Method: We propose a probabilistic equivariance modeling framework that quantifies, for each layer, the degree of equivariance to subgroups of compact groups via probability distributions over the group—parameterized efficiently using Fourier coefficients. The approach integrates group representation theory, Fourier analysis, and variational inference within the SCNN architecture, requiring no structural modifications and supporting both layer-wise independent and shared learning, alongside interpretability-promoting regularization.

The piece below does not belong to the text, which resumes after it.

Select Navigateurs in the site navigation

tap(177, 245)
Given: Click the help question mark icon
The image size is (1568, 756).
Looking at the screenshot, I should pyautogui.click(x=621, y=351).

Contributions/Results: Our method achieves competitive accuracy on datasets with mixed symmetries. The learned probability distributions accurately reflect ground-truth equivariance patterns, demonstrating both empirical effectiveness and principled interpretability—enabling adaptive, data-driven equivariance without prior symmetry knowledge.
📝 Abstract
Steerable convolutional neural networks (SCNNs) enhance task performance by modelling geometric symmetries through equivariance constraints on weights. Yet, unknown or varying symmetries can lead to overconstrained weights and decreased performance. To address this, this paper introduces a probabilistic method to learn the degree of equivariance in SCNNs. We parameterise the degree of equivariance as a likelihood distribution over the transformation group using Fourier coefficients, offering the option to model layer-wise and shared equivariance. These likelihood distributions are regularised to ensure an interpretable degree of equivariance across the network. Advantages include the applicability to many types of equivariant networks through the flexible framework of SCNNs and the ability to learn equivariance with respect to any subgroup of any compact group without requiring additional layers. Our experiments reveal competitive performance on datasets with mixed symmetries, with learnt likelihood distributions that are representative of the underlying degree of equivariance.